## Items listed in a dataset
+++
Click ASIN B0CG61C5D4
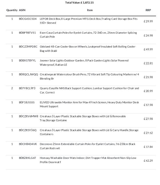 tap(28, 19)
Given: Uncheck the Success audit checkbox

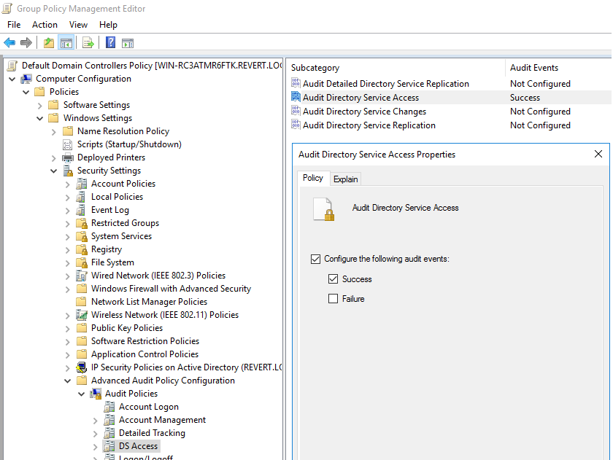Looking at the screenshot, I should [333, 279].
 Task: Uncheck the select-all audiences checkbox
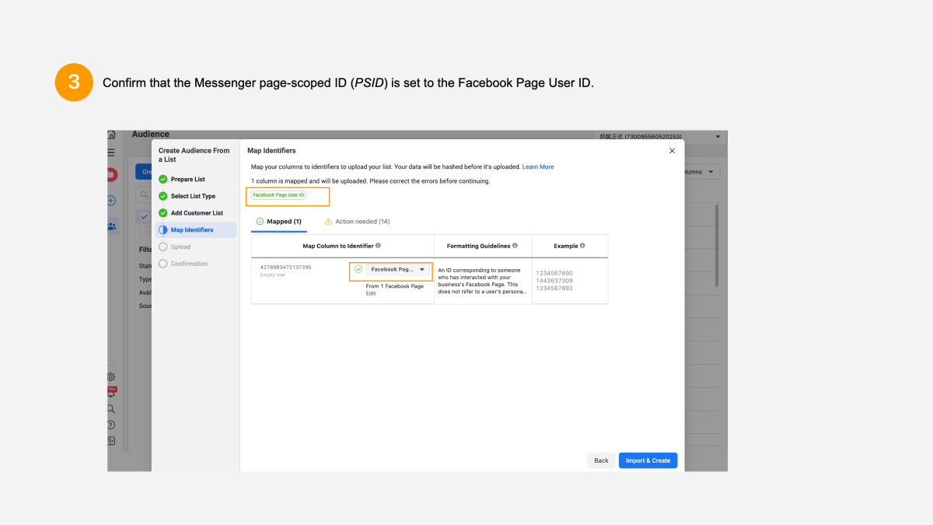[144, 215]
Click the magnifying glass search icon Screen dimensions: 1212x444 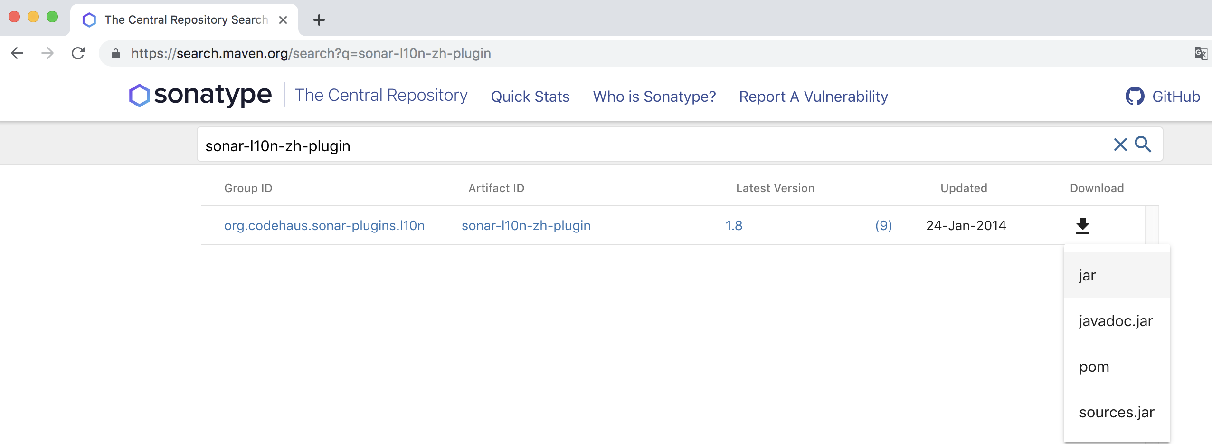(1143, 145)
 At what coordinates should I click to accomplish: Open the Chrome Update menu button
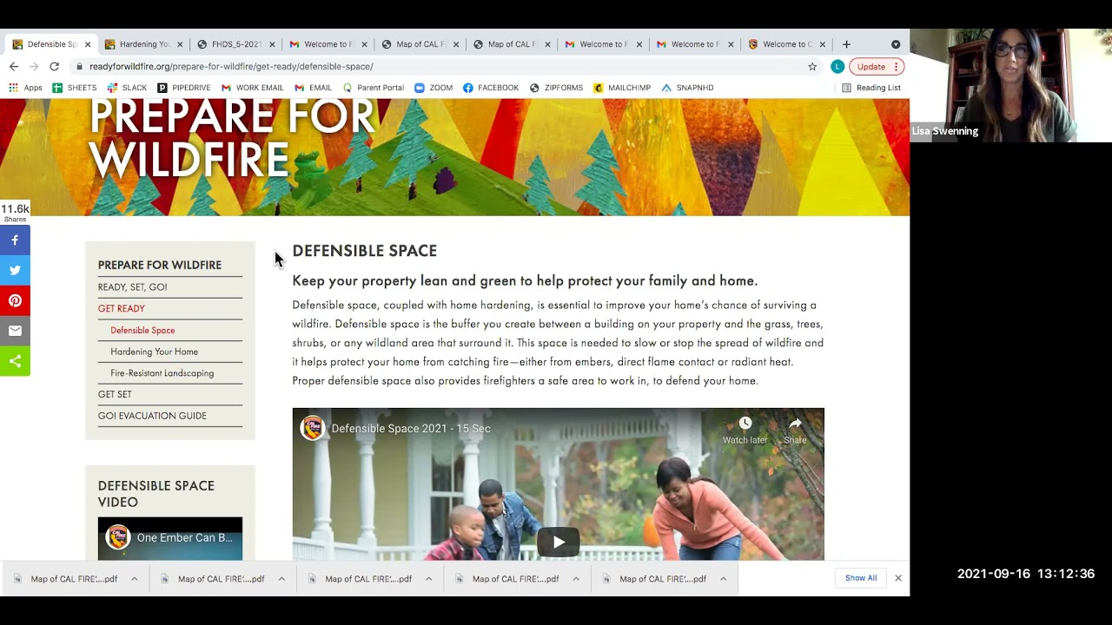coord(877,67)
+++
## PROMPT
The required answer is every line from the one containing "At what coordinates" through the last line of the entries, restated word for word and with no pictures.

## RESPONSE
 At what coordinates should I click to accomplish: Open the Chrome Update menu button
coord(877,67)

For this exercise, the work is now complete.